Monday, March 19, 2012

Giovanni's Room - James Baldwin

Story Summary:

James Baldwin’s novel Giovanni’s Room tells the story of a young man, David, and his struggle with identity, masculinity, and sexuality; David moves to Paris and enters into a confusing relationship with an Italian man, Giovanni, while simultaneously harboring a long distance relationship with Hella, who he intends to marry.

Reflections:

In Giovanni’s Room, the word ‘darkness’ is predominantly accompanied with a very negative concept in which a gleam of light occasionally tries to break through to offer a small amount of hope, however ineffective. When the darkness becomes overwhelming, the characters sometimes attempt to produce their own light to alleviate the pain. David and Giovanni struggle to escape the severe depths of the darkness, despite the small amount of protection it offers them. In the end, David is left struggling to find light and Giovanni ultimately succumbs to the darkness.

Throughout the novel, David often tries to flee the darkness, though it accompanies him wherever he goes. ‘The dark’ often represents sexual encounters he views as shameful, as it is used to describe both polygamous and ‘dirty’ homosexual relationships as well as his short rendezvous with Sue, during which he says, “Then it was over, and the dark, tiny room rushed back. And I wanted only to get out of there” (100). David not only looks for a way to escape the dark, he also tries to ignore it. Jacques points out that embracing the dark would be less shameful than fleeing it, saying, “Think… of the men who have kneeled before you while you thought of something else and pretended that nothing was happening down there in the dark between your legs” (56). For David, the darkness is a representation of all things shameful and discriminatory, and yet, although he tries to escape to artificial light, it offers him a strange sense of protection. Perhaps David’s biggest concern is how he is viewed in the public eye, and what happens in the “dark” protects him from his worst fear. When it was suggested that he drunkenly flirted with another man, David says, “My memory of that night was, happily, very dim” (27). Here, the darkness of his memory acts as a shield, as the darkness shields his ‘shameful’ actions from the public. And yet, although the darkness is a temporary cover-up to the public, David tries to find light to cover up the darkness for himself. He often lights cigarettes in “dark” situations, which creates a tiny amount of light and offers him a small escape from the darkness. After his encounter with Sue, he tells her to keep a candle in the window. David finds a way to create temporary “light and safety,” but is still consistently plagued by the darkness (104).

Giovanni similarly struggles with the dark, and uses David as his own shield. On page 88, David says that, “Though Giovanni smiled his humble, grateful smile and told me in as many ways as he could find how wonderful it was to have me there, how I stood, with my love and my ingenuity, between him and the dark” (88).

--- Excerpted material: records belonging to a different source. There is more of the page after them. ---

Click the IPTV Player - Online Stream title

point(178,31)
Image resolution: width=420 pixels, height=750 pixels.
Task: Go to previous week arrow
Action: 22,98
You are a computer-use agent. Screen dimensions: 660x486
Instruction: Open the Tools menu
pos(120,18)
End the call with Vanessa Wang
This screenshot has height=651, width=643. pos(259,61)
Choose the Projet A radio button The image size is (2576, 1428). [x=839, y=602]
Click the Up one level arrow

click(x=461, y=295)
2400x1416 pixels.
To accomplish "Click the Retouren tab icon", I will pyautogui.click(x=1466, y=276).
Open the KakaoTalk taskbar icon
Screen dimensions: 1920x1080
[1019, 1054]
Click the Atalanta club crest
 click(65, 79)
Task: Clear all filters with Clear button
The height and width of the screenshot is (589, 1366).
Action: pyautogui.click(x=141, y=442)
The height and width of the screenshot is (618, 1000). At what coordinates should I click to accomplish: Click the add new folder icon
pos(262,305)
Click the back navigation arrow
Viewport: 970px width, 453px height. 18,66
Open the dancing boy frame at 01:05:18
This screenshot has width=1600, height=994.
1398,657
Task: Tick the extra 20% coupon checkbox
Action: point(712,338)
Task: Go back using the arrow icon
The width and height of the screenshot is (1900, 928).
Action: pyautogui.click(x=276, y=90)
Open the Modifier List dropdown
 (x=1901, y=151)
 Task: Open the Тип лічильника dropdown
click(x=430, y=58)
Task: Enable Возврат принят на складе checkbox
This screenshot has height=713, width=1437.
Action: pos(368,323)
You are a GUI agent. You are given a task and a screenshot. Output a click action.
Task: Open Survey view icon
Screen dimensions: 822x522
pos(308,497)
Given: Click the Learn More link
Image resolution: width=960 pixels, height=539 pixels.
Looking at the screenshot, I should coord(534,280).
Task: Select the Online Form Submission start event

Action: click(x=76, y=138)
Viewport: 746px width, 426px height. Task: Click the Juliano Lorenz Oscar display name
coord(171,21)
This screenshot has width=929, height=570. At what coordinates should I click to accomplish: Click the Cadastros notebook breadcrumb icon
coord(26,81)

Similarly to David, Giovanni is afraid of the dark, however, once David is gone, he is unable to create his own light as a replacement shield. On the morning of his death, David reflects, “I suppose they will come for him early in the morning, perhaps just before dawn, so that the last thing Giovanni will ever see will be that grey, lightless sky over Paris” (71). Although he is on the brink of light, Giovanni is unable to escape the darkness. He is killed struggling to flee the darkness after David, his only protection, leaves him without any further light.